(Stored items)
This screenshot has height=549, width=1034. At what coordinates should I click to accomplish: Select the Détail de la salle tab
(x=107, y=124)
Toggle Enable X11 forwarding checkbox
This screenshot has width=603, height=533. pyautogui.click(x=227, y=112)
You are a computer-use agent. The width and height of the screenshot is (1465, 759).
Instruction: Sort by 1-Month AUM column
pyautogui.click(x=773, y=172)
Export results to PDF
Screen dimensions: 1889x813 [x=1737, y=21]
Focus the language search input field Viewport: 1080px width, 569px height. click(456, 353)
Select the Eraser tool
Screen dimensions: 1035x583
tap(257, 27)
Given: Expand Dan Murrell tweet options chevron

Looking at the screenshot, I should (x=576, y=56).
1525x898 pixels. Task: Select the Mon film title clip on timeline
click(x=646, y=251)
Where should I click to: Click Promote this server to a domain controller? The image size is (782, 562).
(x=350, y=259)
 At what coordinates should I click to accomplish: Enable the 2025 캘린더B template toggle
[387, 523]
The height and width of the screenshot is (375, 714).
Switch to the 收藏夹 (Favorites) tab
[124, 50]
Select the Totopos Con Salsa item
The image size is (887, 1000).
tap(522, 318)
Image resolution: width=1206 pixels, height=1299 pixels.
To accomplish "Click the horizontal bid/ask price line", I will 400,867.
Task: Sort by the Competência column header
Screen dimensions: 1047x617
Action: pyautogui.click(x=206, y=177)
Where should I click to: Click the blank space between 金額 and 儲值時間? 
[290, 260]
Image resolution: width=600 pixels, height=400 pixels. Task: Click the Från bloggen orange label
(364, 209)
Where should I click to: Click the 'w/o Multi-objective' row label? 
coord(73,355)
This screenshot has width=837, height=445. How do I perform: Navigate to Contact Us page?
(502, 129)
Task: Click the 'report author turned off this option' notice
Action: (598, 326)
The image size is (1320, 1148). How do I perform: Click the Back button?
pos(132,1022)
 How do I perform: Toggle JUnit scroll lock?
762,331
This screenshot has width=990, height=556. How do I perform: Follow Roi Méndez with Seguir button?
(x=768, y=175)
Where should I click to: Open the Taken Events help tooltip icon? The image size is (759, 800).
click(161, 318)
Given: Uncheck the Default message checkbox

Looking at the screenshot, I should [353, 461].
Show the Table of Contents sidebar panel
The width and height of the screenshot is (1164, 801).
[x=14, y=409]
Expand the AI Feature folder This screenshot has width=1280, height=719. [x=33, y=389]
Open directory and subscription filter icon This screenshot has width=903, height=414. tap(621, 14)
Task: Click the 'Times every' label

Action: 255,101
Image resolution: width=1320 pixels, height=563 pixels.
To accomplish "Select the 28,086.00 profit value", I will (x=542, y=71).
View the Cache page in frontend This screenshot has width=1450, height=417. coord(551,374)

## The task
Copy out every entry above exactly.

## Task solution
This screenshot has height=549, width=1034. At what coordinates should I click to accomplish: Select the Détail de la salle tab
(x=107, y=124)
Toggle Enable X11 forwarding checkbox
This screenshot has width=603, height=533. pyautogui.click(x=227, y=112)
You are a computer-use agent. The width and height of the screenshot is (1465, 759).
Instruction: Sort by 1-Month AUM column
pyautogui.click(x=773, y=172)
Export results to PDF
Screen dimensions: 1889x813 [x=1737, y=21]
Focus the language search input field Viewport: 1080px width, 569px height. click(456, 353)
Select the Eraser tool
Screen dimensions: 1035x583
tap(257, 27)
Given: Expand Dan Murrell tweet options chevron

Looking at the screenshot, I should (x=576, y=56).
1525x898 pixels. Task: Select the Mon film title clip on timeline
click(x=646, y=251)
Where should I click to: Click Promote this server to a domain controller? The image size is (782, 562).
(x=350, y=259)
 At what coordinates should I click to accomplish: Enable the 2025 캘린더B template toggle
[387, 523]
The height and width of the screenshot is (375, 714).
Switch to the 收藏夹 (Favorites) tab
[124, 50]
Select the Totopos Con Salsa item
The image size is (887, 1000).
tap(522, 318)
Image resolution: width=1206 pixels, height=1299 pixels.
To accomplish "Click the horizontal bid/ask price line", I will 400,867.
Task: Sort by the Competência column header
Screen dimensions: 1047x617
Action: pyautogui.click(x=206, y=177)
Where should I click to: Click the blank space between 金額 and 儲值時間? 
[290, 260]
Image resolution: width=600 pixels, height=400 pixels. Task: Click the Från bloggen orange label
(364, 209)
Where should I click to: Click the 'w/o Multi-objective' row label? 
coord(73,355)
This screenshot has width=837, height=445. How do I perform: Navigate to Contact Us page?
(502, 129)
Task: Click the 'report author turned off this option' notice
Action: (598, 326)
The image size is (1320, 1148). How do I perform: Click the Back button?
pos(132,1022)
 How do I perform: Toggle JUnit scroll lock?
762,331
This screenshot has width=990, height=556. How do I perform: Follow Roi Méndez with Seguir button?
(x=768, y=175)
Where should I click to: Open the Taken Events help tooltip icon? The image size is (759, 800).
click(161, 318)
Given: Uncheck the Default message checkbox

Looking at the screenshot, I should [353, 461].
Show the Table of Contents sidebar panel
The width and height of the screenshot is (1164, 801).
[x=14, y=409]
Expand the AI Feature folder This screenshot has width=1280, height=719. [x=33, y=389]
Open directory and subscription filter icon This screenshot has width=903, height=414. tap(621, 14)
Task: Click the 'Times every' label

Action: 255,101
Image resolution: width=1320 pixels, height=563 pixels.
To accomplish "Select the 28,086.00 profit value", I will (x=542, y=71).
View the Cache page in frontend This screenshot has width=1450, height=417. coord(551,374)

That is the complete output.